Mais Choque explique que l’alcool et les feuilles de coca s’associent également pour un usage médicinal : “Certains producteurs font des macerados avec du méthanol, des feuilles de coca et d’autres herbes.” Ces macerados sont des remèdes analgésiques domestiques que les familles appliquent sur les hématomes recouverts de gaze, par exemple.
Choque est fier de partager la culture des feuilles de coca avec les touristes. “Ils ont une idée préconçue selon laquelle les feuilles de coca sont un mauvais produit, mais quand ils restent à Cusco, ils apprennent la vérité”, dit-il.
À une trentaine de kilomètres de Cusco, en taxi, se trouve Mil, où Luis Valderrama est chef de cuisine. Adjacent à Moray, un ancien laboratoire agricole inca avec des terrasses concentriques à différentes altitudes, le restaurant propose des ingrédients cultivés et récoltés localement, comme des pommes de terre, du quinoa, du maïs, des herbes sauvages et des feuilles de coca pour le thé et pour la préparation du pain de hoja de coca.
Pour fabriquer ces petits pains ronds, rustiques, vert foncé, savoureux et moelleux, Mil se procure des feuilles de coca à Quillabamba, près de la lisière de la jungle dans la région de Cusco. Valderrama décrit comment elles remplacent la traditionnelle farine de blé. “Dans un processeur, nous ajoutons des feuilles de coca déshydratées jusqu’à ce qu’elles soient sous forme de poudre. Ensuite, dans un bol, nous mélangeons la poudre de feuilles de coca avec de l’eau, du sirop d’agave et du sel.” Pour finir, ils remplissent les cercles de pâte avec des tubercules cuits comme la mashua, l’oca ou la pomme de terre et les font cuire au four jusqu’à ce qu’ils lèvent légèrement, que leurs bords brunissent et que les dessus à dôme plat commencent à craquer.
“Les Incas travaillaient avec des pâtes de quinoa ou de kiwicha, mais il ne s’agit pas d’une fabrication de pain dans la tradition européenne”, explique M. Valderrama, qui a découvert les feuilles de coca aux côtés de paysans qui les mâchaient pour se donner de l’énergie et résister au froid des montagnes andines. La cuisson du pain est un résultat de la colonisation, mais l’utilisation des feuilles de coca au lieu de la farine combine les cultures européenne et indigène.
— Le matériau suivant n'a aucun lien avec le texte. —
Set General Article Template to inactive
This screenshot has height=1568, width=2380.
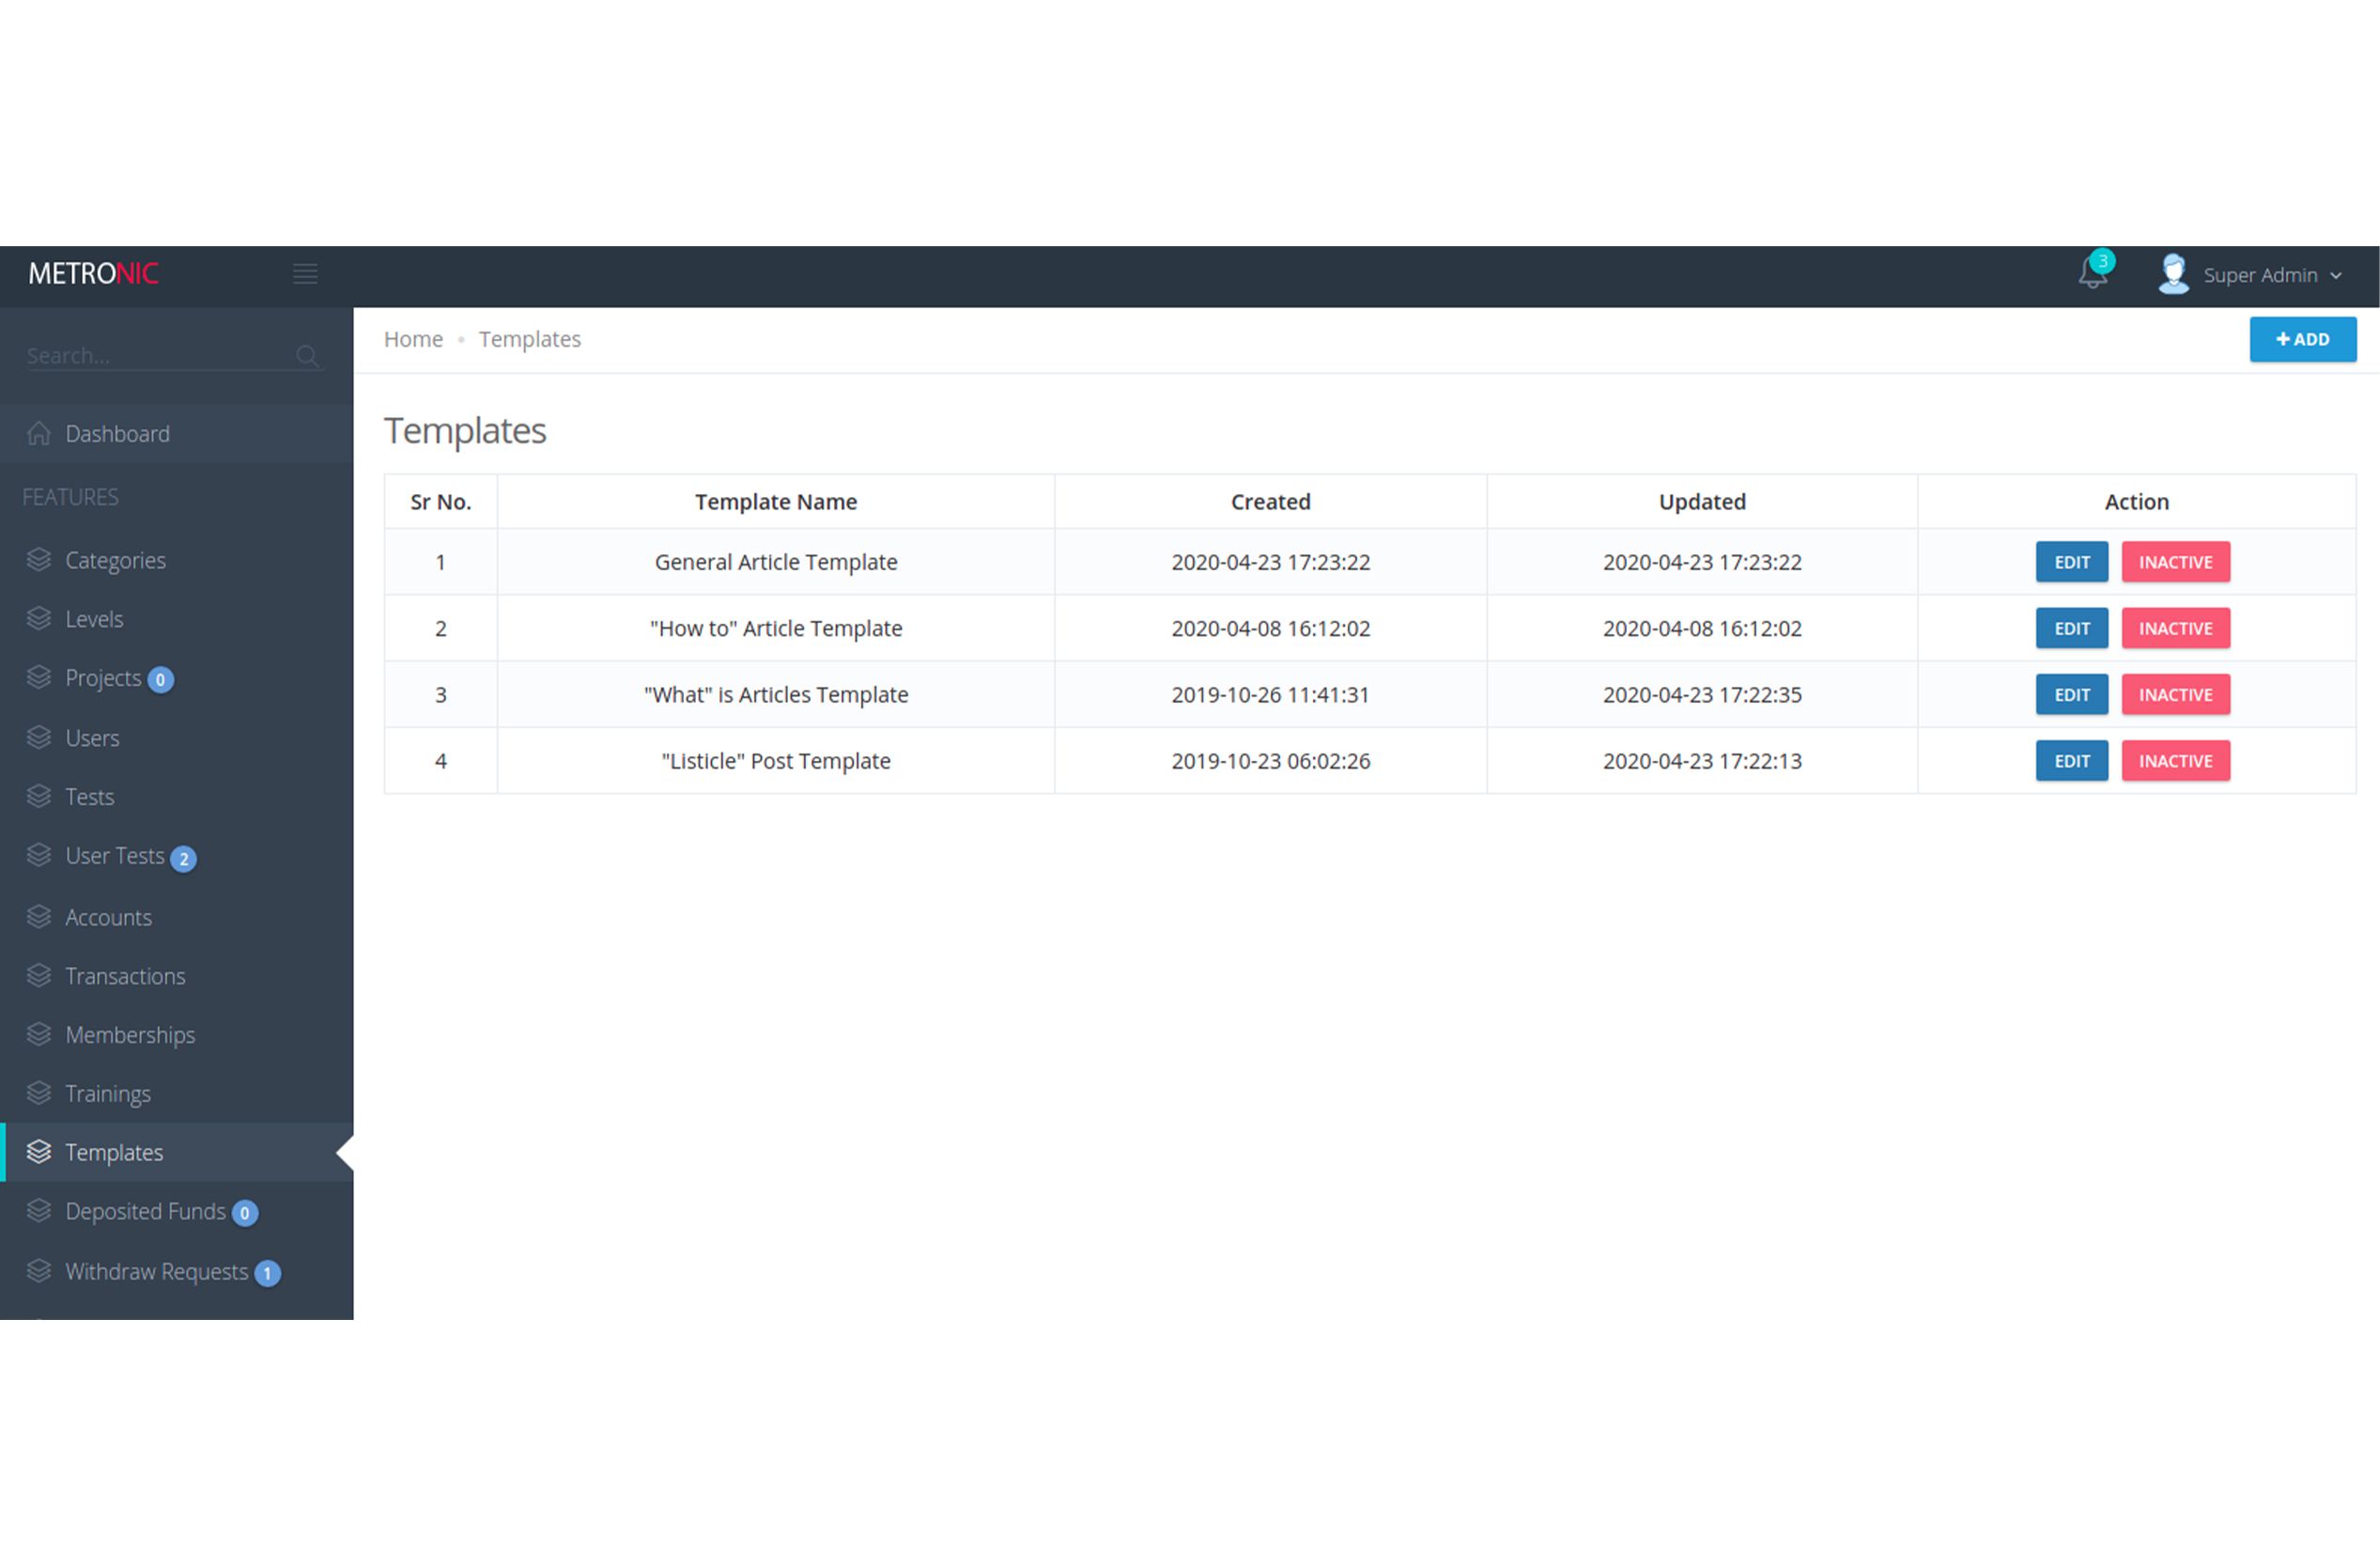click(x=2175, y=562)
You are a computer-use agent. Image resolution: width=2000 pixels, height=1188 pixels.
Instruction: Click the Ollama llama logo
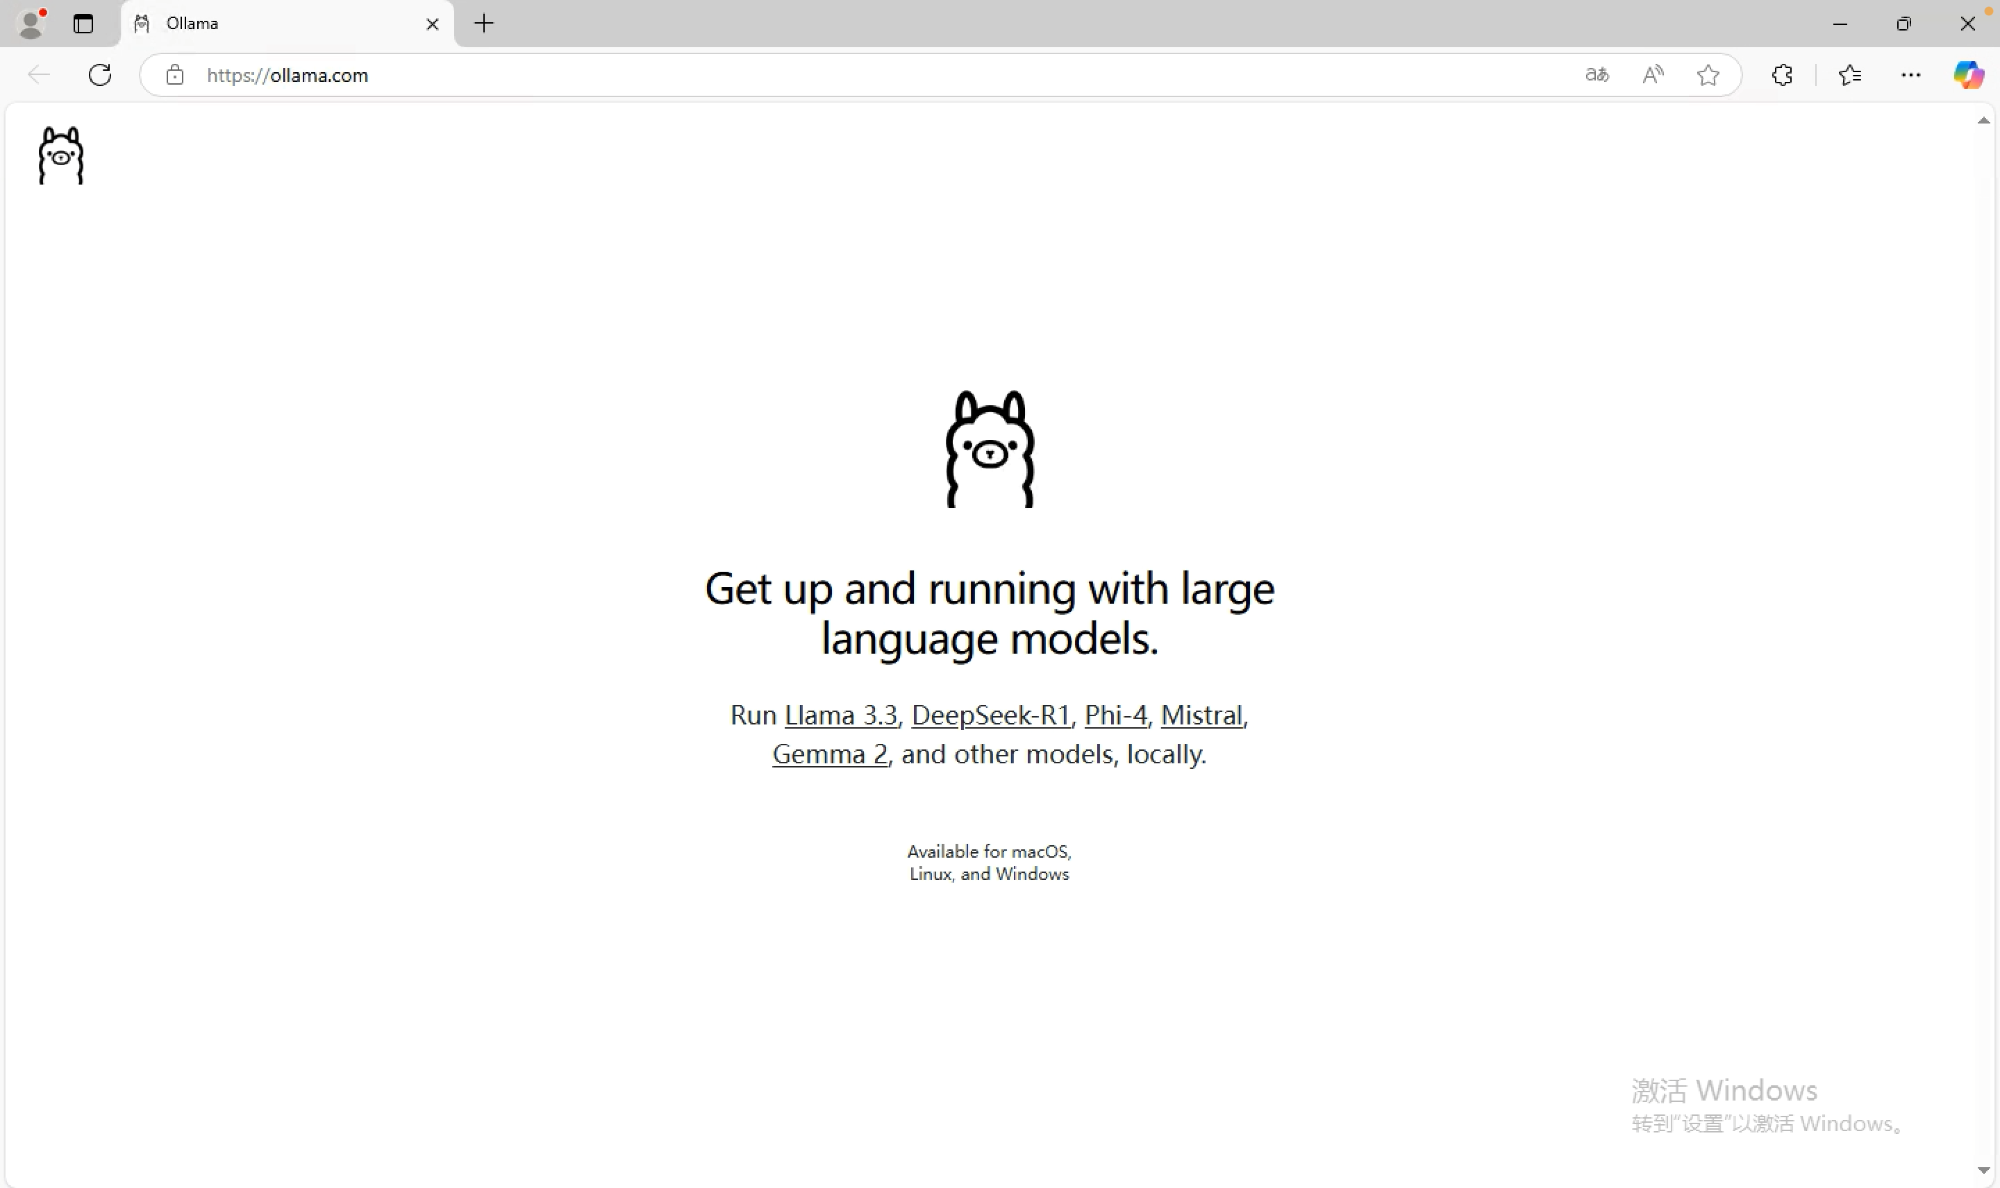[x=61, y=155]
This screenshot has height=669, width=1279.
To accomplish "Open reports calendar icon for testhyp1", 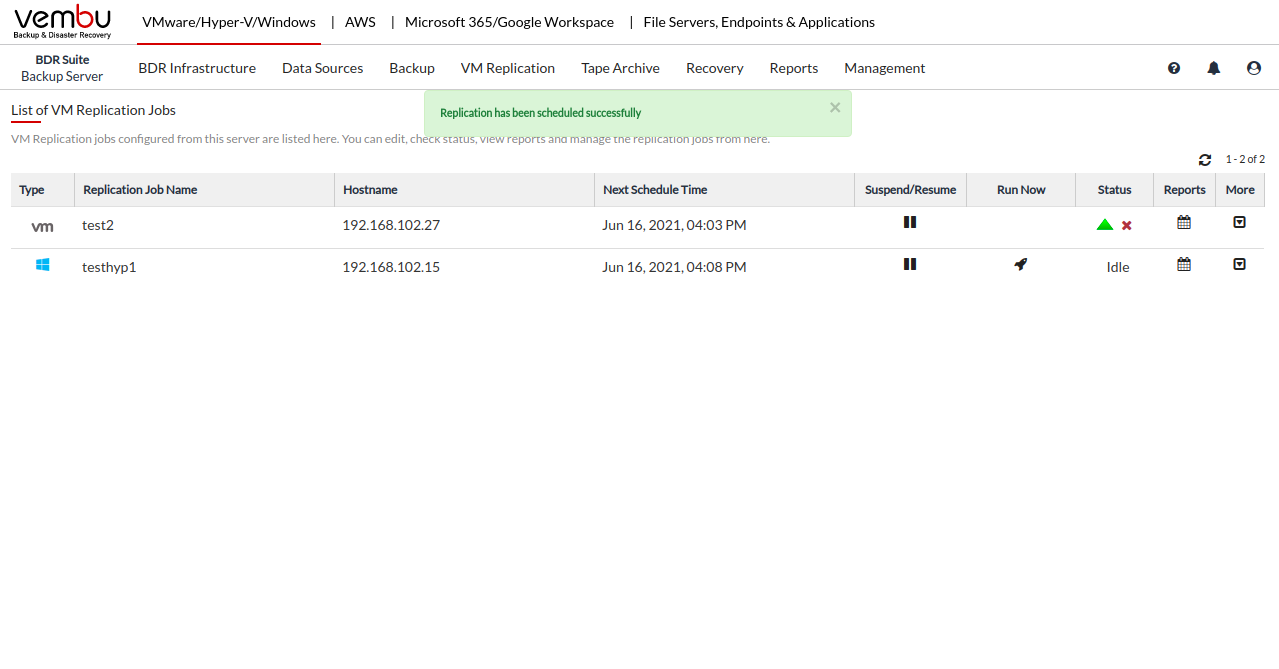I will point(1184,265).
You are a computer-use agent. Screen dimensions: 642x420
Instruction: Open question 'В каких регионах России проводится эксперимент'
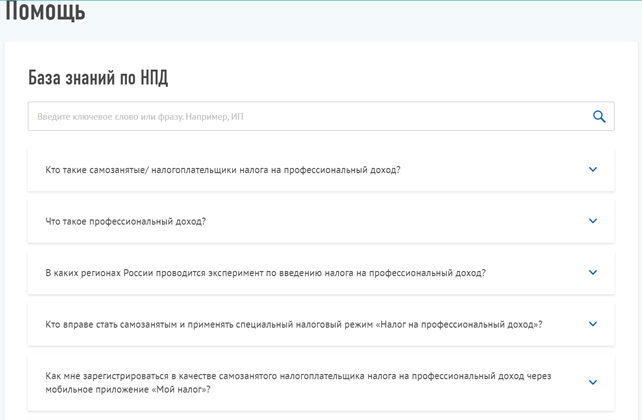(265, 273)
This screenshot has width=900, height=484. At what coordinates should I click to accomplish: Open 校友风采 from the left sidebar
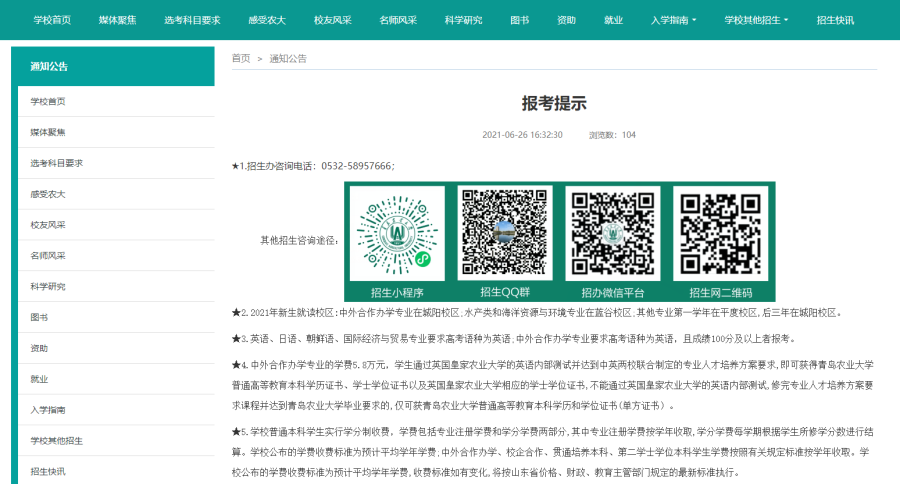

Dans les communautés andines, la signification culturelle des feuilles de coca va au-delà de la nourriture, de la boisson et de la médecine. Les feuilles de coca sont également présentes lors des fiançailles, des mariages, des festivals religieux, des funérailles et des rituels chamaniques. Tenues en trio, les feuilles de coca déployées en éventail représentent les royaumes incas du monde d’en haut, du monde de la surface et du monde d’en bas. Et, en tant qu’offrande sacrée à la Pachamama (Terre Mère) ou aux dieux de la montagne Apu, elles garantissent une bonne récolte et offrent une protection.
Au cours de mes voyages à Cusco, j’ai dégusté des feuilles de coca dans du thé, des cocktails et du pain, ainsi qu’un bonbon à la coca qui m’a aidé à courir, en une journée, le marathon du Chemin de l’Inca — un parcours qui prend quatre jours aux randonneurs pour traverser à pied quatre cols de montagne à haute altitude. Ce jour-là, je me suis senti proche de mes ancêtres. Aujourd’hui, depuis ma maison de Portland, dans l’Oregon, je ne peux pas apprécier les feuilles de coca, sauf dans le Coca-Cola, mais la prochaine fois que je visiterai Cusco, dès que l’avion atterrira, j’accepterai avec joie l’offre de mâcher des feuilles de coca.